• Excerpt to read:
Posted by: Nate Edel | Nov 22, 2006 5:58:31 PM

I recall my colleague telling me about a research paper by GC guru David Bacon which stated that under heavy load on a system with 8 or more CPUs (or cores) your enterprise Java app is going to wait for I/O completion often enough for the JVM to allocate one CPU exclusively for memory management tasks and use, guess what, reference counting for GC.

I could not find the paper, but you may have some slides if you
google for "Java without the Coffee Breaks".

Posted by: Dmitry Leskov | Nov 23, 2006 5:34:47 AM

Hi Billy,

But, if the cache holds data that changes (i.e. a write through cache for example) then that large heap will fill and when it does there will be a lot of data in it and you'll take a big pause when that happens even with the latest JVMs.

GC is a run to failure process. Failure for GC means the GC failed to collect the object in question. Consequently, caching will cause long GC pauses in old generation GC where as releasing objects will actually cause GC to run faster. I have some very nice GC pause time vs bytes collected that demonstrate this point very nicely.

Kind regards,
Kirk

Posted by: Kirk | Nov 23, 2006 7:54:58 AM

It's an interesting hypothesis, but there are several existence proofs that negate the it: several companies, including IBM using WebSphere, have produced excellent results on SPECjAppServer -- a Java EE benchmark -- on multi-core/multi-thread systems, including Sun's T2000 system which runs 32 threads on a single chip at only 1.2 ghz. Those results tend to have better cost/operation (both in purchase price as well as power consumption, etc.) than similar results that use lots of little boxes horizontally scaled.

• The tasks:
1: Please copy from the garbage collection thread the part that opens with the words containing "Posted by: Dmitry" and closes with "point very nicely.".
2: Do these statements agree with the garbage collection thread? Answer yes or no for each and quote the deciding words.
(a) Sun's T2000 system runs 32 threads on a single chip.
(b) The research paper by David Bacon could be found.
(c) GC is described as a run to failure process.
Use only the thread on Java garbage collection.

• Provided data:
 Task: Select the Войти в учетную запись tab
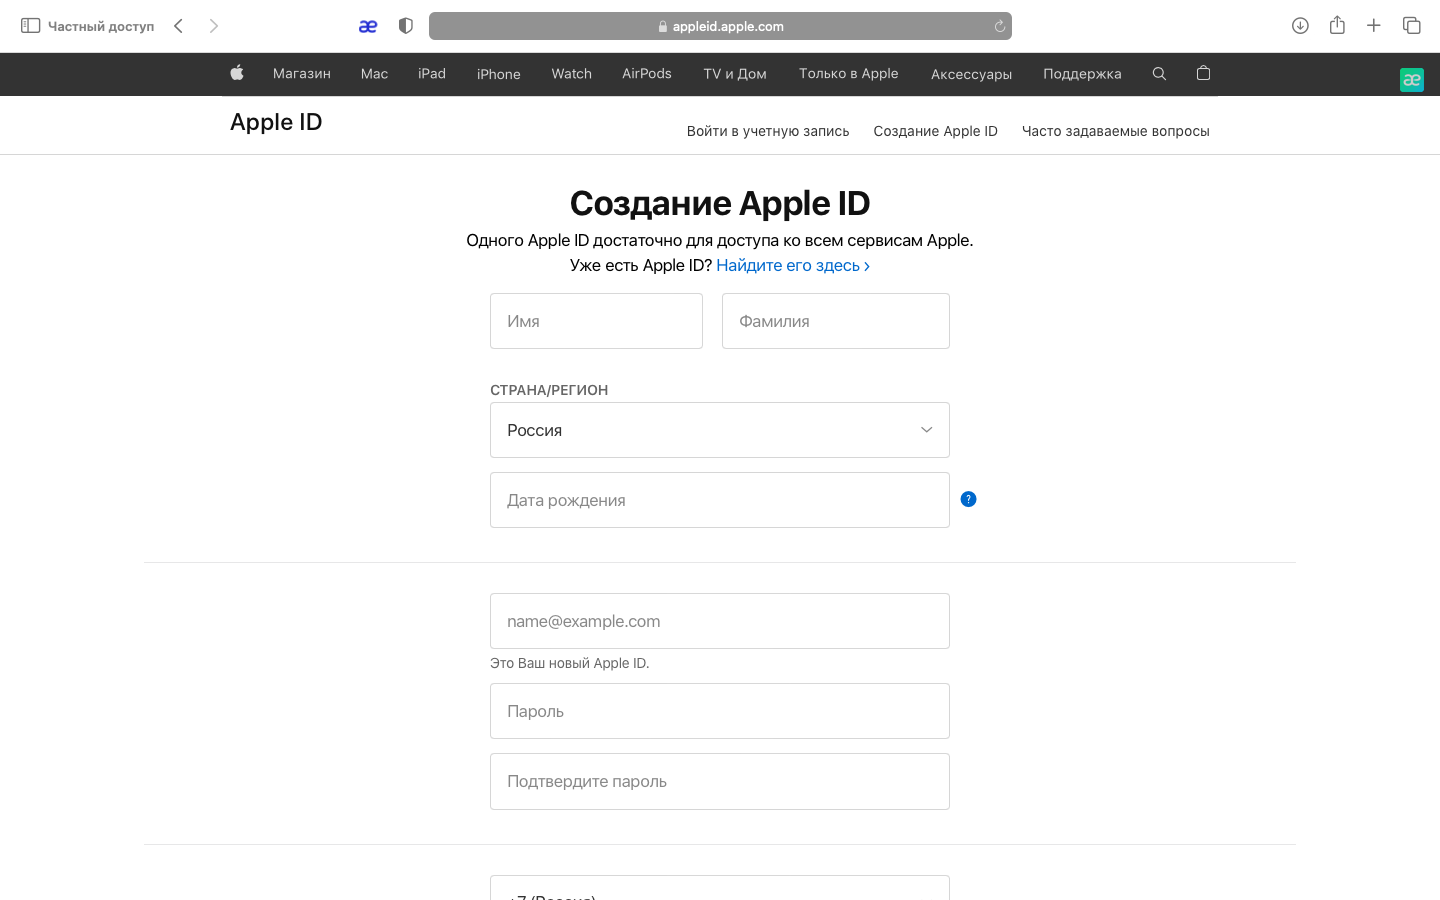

• Solved problems:
1:
Posted by: Dmitry Leskov | Nov 23, 2006 5:34:47 AM

Hi Billy,

But, if the cache holds data that changes (i.e. a write through cache for example) then that large heap will fill and when it does there will be a lot of data in it and you'll take a big pause when that happens even with the latest JVMs.

GC is a run to failure process. Failure for GC means the GC failed to collect the object in question. Consequently, caching will cause long GC pauses in old generation GC where as releasing objects will actually cause GC to run faster. I have some very nice GC pause time vs bytes collected that demonstrate this point very nicely.

2:
(a) Yes: "Sun's T2000 system which runs 32 threads on a single chip at only 1.2 ghz"
(b) No: "I could not find the paper"
(c) Yes: "GC is a run to failure process."